Thanks Jim. Those are all great suggestions but unfortunately it has been a problem of politics to get state help with wineries and grapes. They have supported some of our research programs for the ND Grape and Wine Association but here it is the huge farms growing wheat, soybeans and corn that control all of that. So, I won't make any inroads there.


----------



## grapeman (Jun 4, 2013)

Sounds like here in NY Greg. It is all the mega farms that get the funding. They say they help the small farms out, but then the regulations make the average person give up. Let me know what you find for funding sources. I haven't had any luck with any and must grow very slowly.


----------



## jswordy (Jun 7, 2013)

GreginND said:


> Thanks Jim. Those are all great suggestions but unfortunately it has been a problem of politics to get state help with wineries and grapes. They have supported some of our research programs for the ND Grape and Wine Association but here it is the huge farms growing wheat, soybeans and corn that control all of that. So, I won't make any inroads there.



SARE is a federal program administered by multi-state regions.

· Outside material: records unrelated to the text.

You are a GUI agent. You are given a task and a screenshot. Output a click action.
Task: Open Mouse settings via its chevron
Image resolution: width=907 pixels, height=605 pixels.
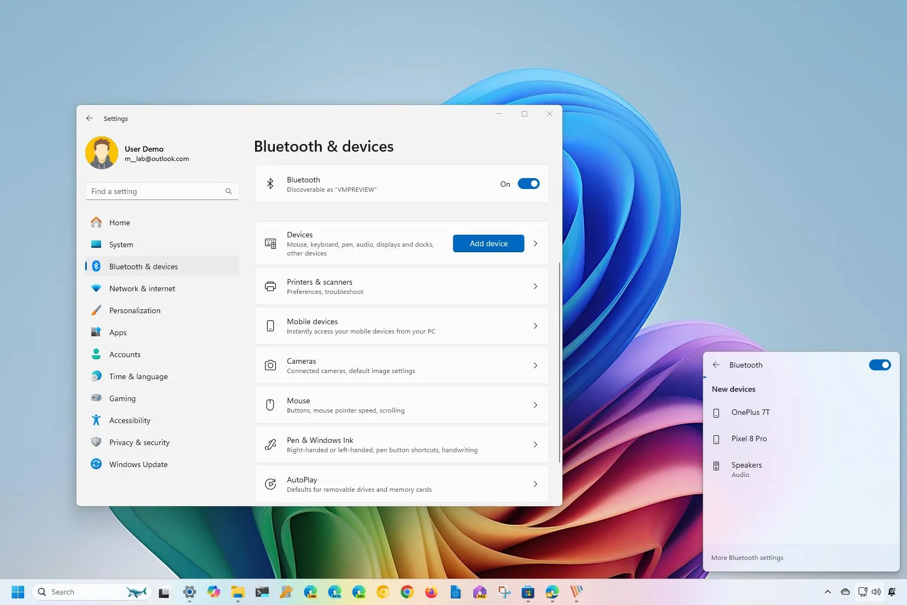click(535, 405)
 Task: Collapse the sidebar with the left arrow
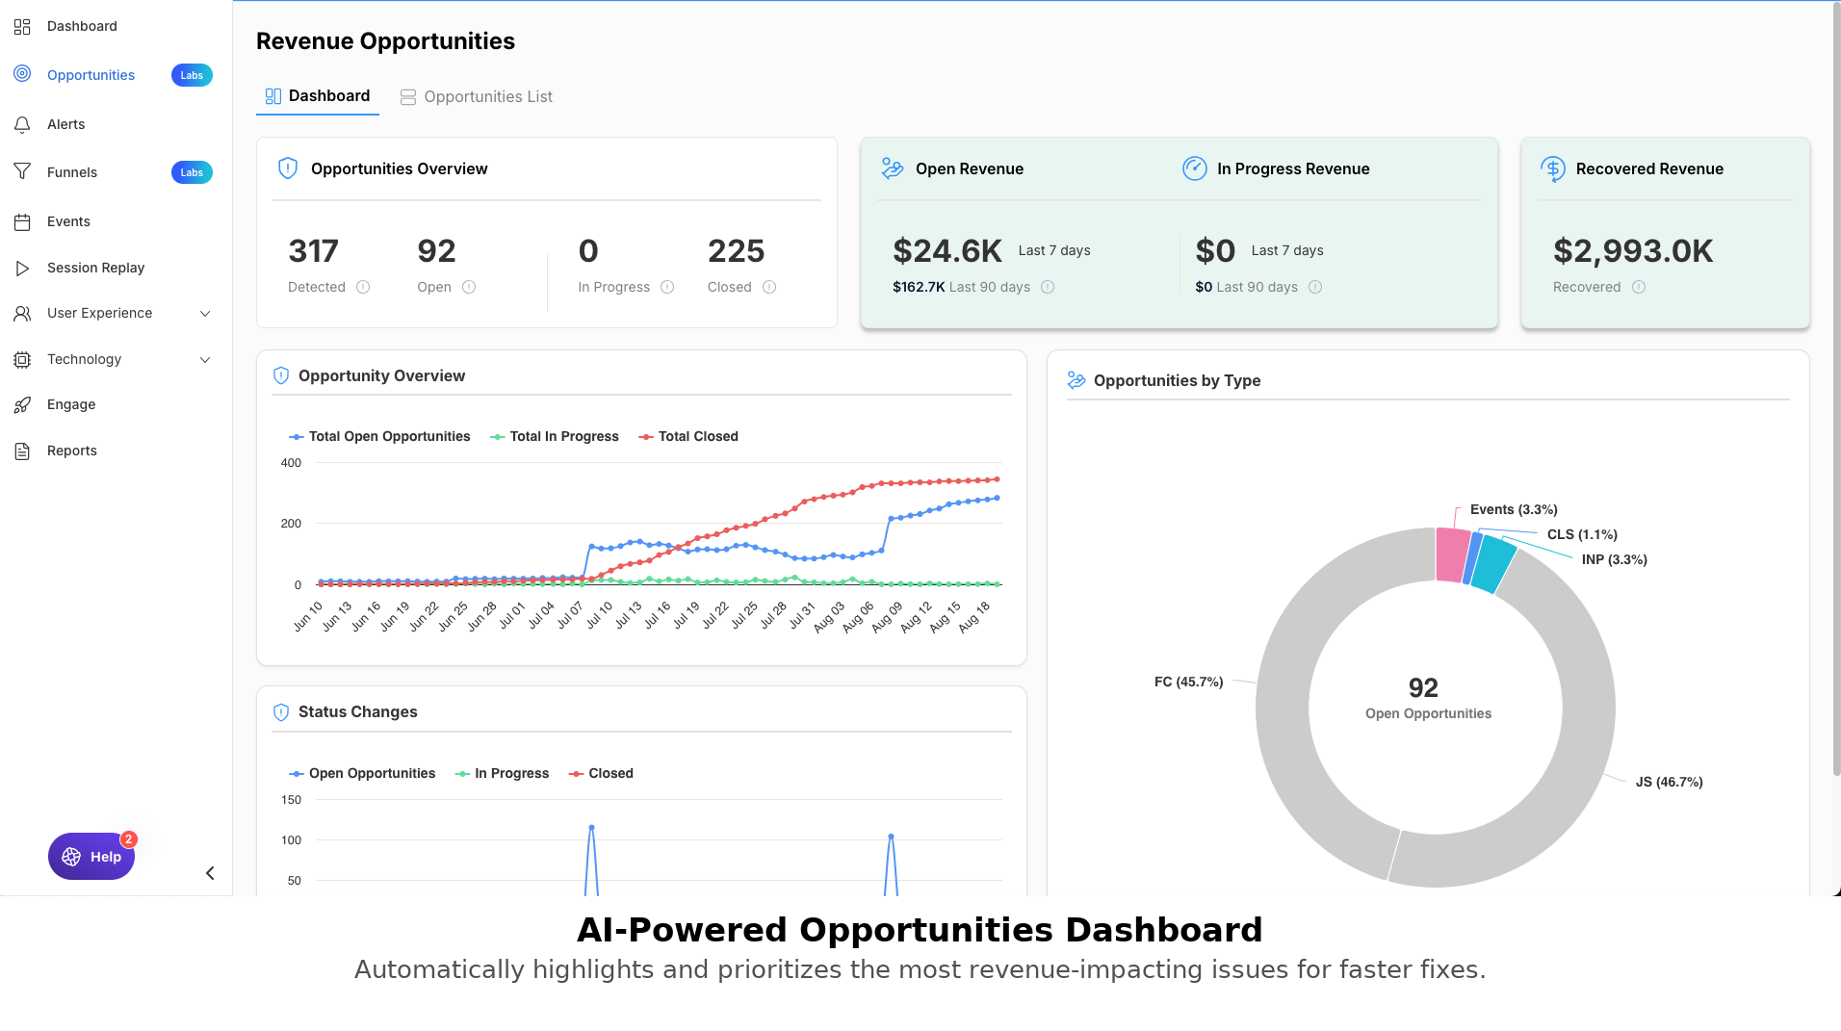tap(210, 873)
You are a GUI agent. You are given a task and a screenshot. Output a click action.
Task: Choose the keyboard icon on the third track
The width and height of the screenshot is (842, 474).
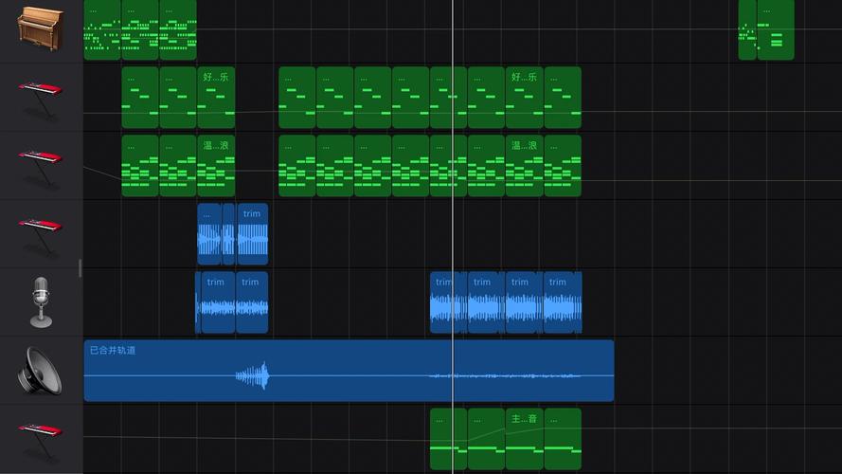40,166
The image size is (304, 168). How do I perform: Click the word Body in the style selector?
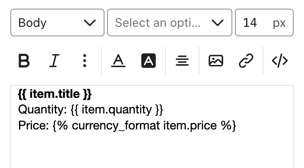click(x=32, y=23)
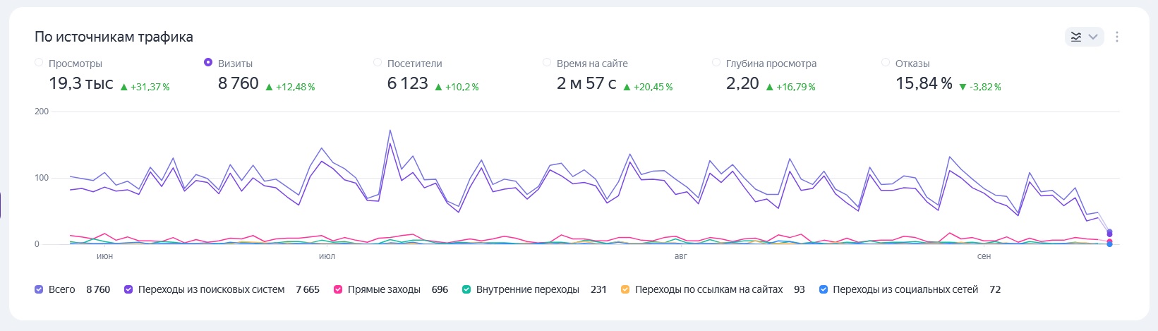Select the Посетители metric radio button
The height and width of the screenshot is (331, 1158).
(378, 63)
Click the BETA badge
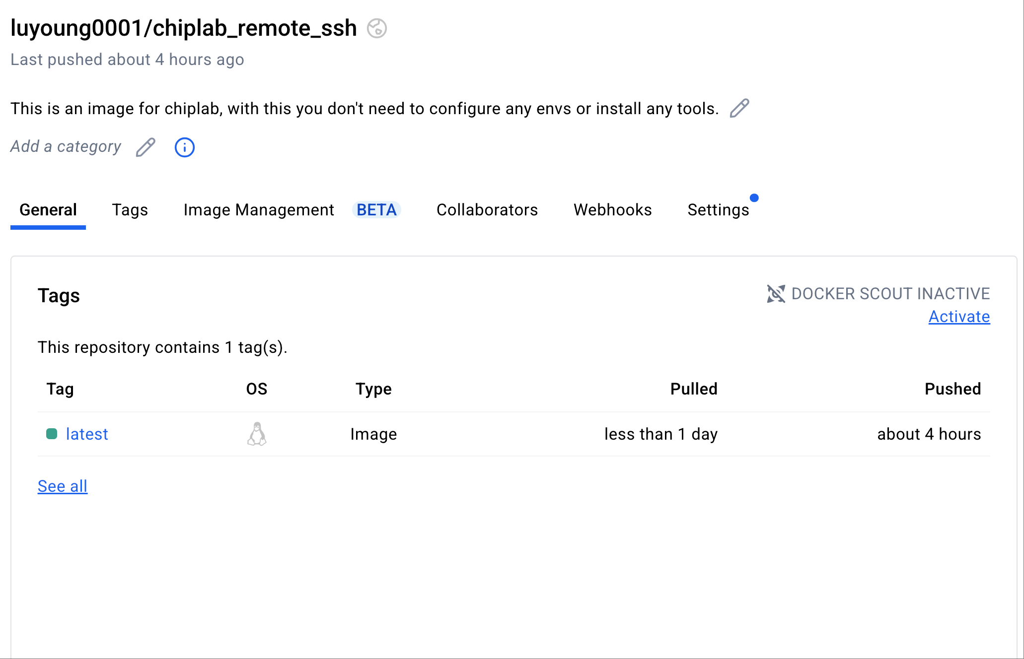The width and height of the screenshot is (1024, 659). click(x=376, y=210)
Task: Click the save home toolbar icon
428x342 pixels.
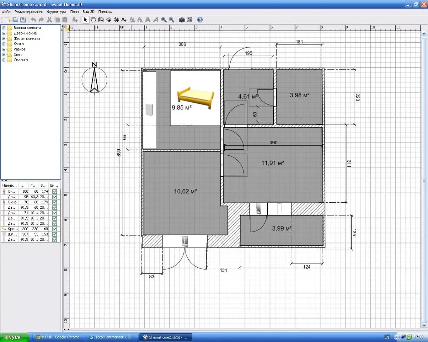Action: (x=23, y=20)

As a rich old man once told me when I asked him his secret to success:

"If you think you shouldn't, you don't. If you think you can't, you won't. Success is all in your state of mind."


----------



## jamesngalveston (Jun 8, 2013)

I was knew a girl that got 90,000 from the feds a year to study armadillo mating habits...she had like 4 in a pen, she never studied anything.


----------



## DaveL (Aug 28, 2013)

I am pouring concrete at a neighbors alpaca farm next week. They got money from the forestry dept to control manure run off. Pays more than %100. After we pay costs of project we will each pocket $ by doing the work ourselves. 
Fed program and small farmer. All that is needed is that you make and sell a product from the property and it must stay in place for 10 years even if you move or close.


----------